Und der Herbst zeigt sich heute an diesem Rand des Biesenthaler Beckens von seiner prächtigsten Seite.
Nach einer kurzen, aber landschaftlich abwechslungsreichen Wanderung gesucht und gefunden: die SOLAWI, Solidarische Landwirtschaft.
Ungefähr 50 Menschen versorgen sich von diesem SOLAWI-Hof am Rand des Biesentaler Beckens mit Gemüse. Die Ackerfläche wird nach den Prinzipien der Permakultur/Fukuoka bearbeitet.
Um ungewünschte Rückstände aus der Tierhaltung zu vermeiden, werden die Grünabfälle sofort wieder als Düngung eingesetzt.
Sogar die Erde wird vorsichtig abgestreift, nicht für das sachgemäße Lagern, sondern guter Boden ist mitten im Wald rar.
Die Felder sind leer gewühlt und nicht nur die Kinder gehen glücklich nach Hause.
Im Programm des Hofes steht: “Wir versuchen, ein resilientes Gemeingut zu organisieren.” Schon die Kleinsten haben heute davon profitiert.
Vieles dieser Gegend war früher militärisches Sperrgebiet.
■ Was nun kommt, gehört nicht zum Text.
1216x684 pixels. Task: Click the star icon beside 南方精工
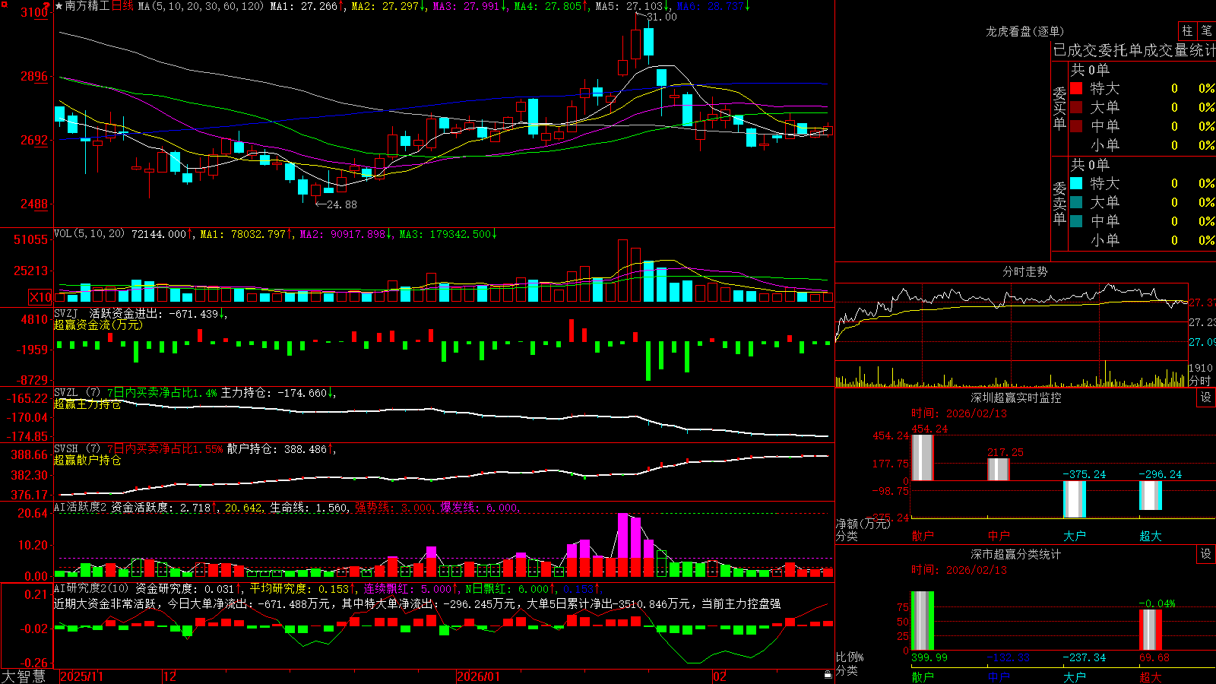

In meiner Erinnerung standen wir in der näheren Umgebung von Berlin ständig mit unseren Fahrrädern vor Sperrzäunen. Jetzt gruseln die Hinterlassenschaften. Aber dieser Tag in mehr als nur “netter” Gemeinschaft hat mich stabilisiert: ich werfe wenigstens einen kurzen Blick in diese Abgründe vor der künstlichen “Felswand”.
Dann muss ich abbiegen. Hier kann seit Xavier kaum jemand gegangen sein: der Weg ist über weite Strecke unkenntlich verbarrikadiert von allen möglichen Baumarten. Das Umgehen kostet Zeit.
Kein Ende abzusehen – nervös verwackle ich alle Fotos, vielleicht ist es auch bereits zu dunkel für ein gutes Foto zwischen übereinander getürmten Stämmen und noch dicht belaubten Ästen. Etwas dunkler und ich müsste zurück gehen.
Der graue Himmel beginnt winzige, gar nicht kalte Regentröpfchen zu versprühen. Aber was macht das schon nach einem so herrlichen Sonnentag. Brandenburger, schon gar nicht Berliner Wetterberichten sollte man selten trauen, zu unterschiedlich wirken die geographischen Besonderheiten auf Wind und Wolken.
Im Regen in einer Nische des verfallenen Bahnhofgebäudes. Schade, Rüdnitz ist ein richtig schönes Dorf. Aber die Menschen fahren hier wohl alle Auto. Mit dem ÖNV geht zu viel schief. Auch der abendliche Ticker lässt Schlimmes ahnen, für wie lange wird nicht angezeigt.
Gemeinsam gewandert bin ich zwar nicht, aber sehr sympathische Gemeinsamkeiten haben doch diesen Tag bestimmt.